# Excerpted text

··········

Death mask of Napoleon, taken a day and a half after he died on the island of St. Helena at age 51. His eyes are closed, lips slightly parted, and his shaven head is tilted backward, resting on a pillow garnished with a tassel at each corner. Napoleon’s original death mask was created on May 7, 1821. Surrounding his deathbed were doctors from France and the UK.
During the time of Napoleon Bonaparte, it was customary to cast a death mask of a great leader who had recently died. A mixture of wax or plaster was carefully placed over Napoleon’s face and removed after the form had hardened. From this impression, subsequent copies would be cast. Contrary to some accounts of Napoleon’s death, it was not Dr. Antommarchi who made the original mask or so-called “parent mold”; it was the surgeon Francis Burton of Britain’s Sixty-Sixth Regiment at St. Helena.
Napoleon was a charismatic and stylish leader in his day. His face is fairly handsome and pretty symmetrical. Painters like Jacques-Louis David said they were “struck by Bonaparte’s classical features” but he rarely sat for portraits, which is why many of the most famous images of Napoleon weren’t accurate studies of his visage. Most portraits artists had to base their work on extrapolations from other paintings or busts, rather than the man himself. He didn’t seem to care, though, as long as the right message was there in the commissioned art.

··········

# Supplied records
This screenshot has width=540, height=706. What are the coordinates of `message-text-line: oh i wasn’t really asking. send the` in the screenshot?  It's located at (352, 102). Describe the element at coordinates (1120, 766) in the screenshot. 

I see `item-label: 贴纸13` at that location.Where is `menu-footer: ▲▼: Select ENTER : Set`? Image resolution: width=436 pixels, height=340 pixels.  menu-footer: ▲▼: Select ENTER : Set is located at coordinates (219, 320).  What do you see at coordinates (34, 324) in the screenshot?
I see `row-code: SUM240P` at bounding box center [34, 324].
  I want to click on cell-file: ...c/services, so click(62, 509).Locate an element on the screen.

··········

# Directions
[A] In the text on Napoleon's death mask, who made the original mask?
[B] Pick up the text on Napoleon's death mask after its final sentence and write the next part.

# Replies
[A] The surgeon Francis Burton of Britain's Sixty-Sixth Regiment at St. Helena made it.

[B]
This death mask is what he actually looked like at the time of death because it’s a direct mold of his face 2 days after he died. Napoleon died of stomach cancer so he would’ve lost weight but beyond that, this death mask is way more representative of what he looked like versus what a painting would represent him as. The artists were well known at the time for embellishing in a positive manner how very powerful and rich people looked in paintings.
- Napoleon wasn’t as short as he was made out to be in history books. Historians suggest he was 5’6″ to 5’7″ (1.68 m) whereas the average height of a Frenchman was 5’6″ at the time.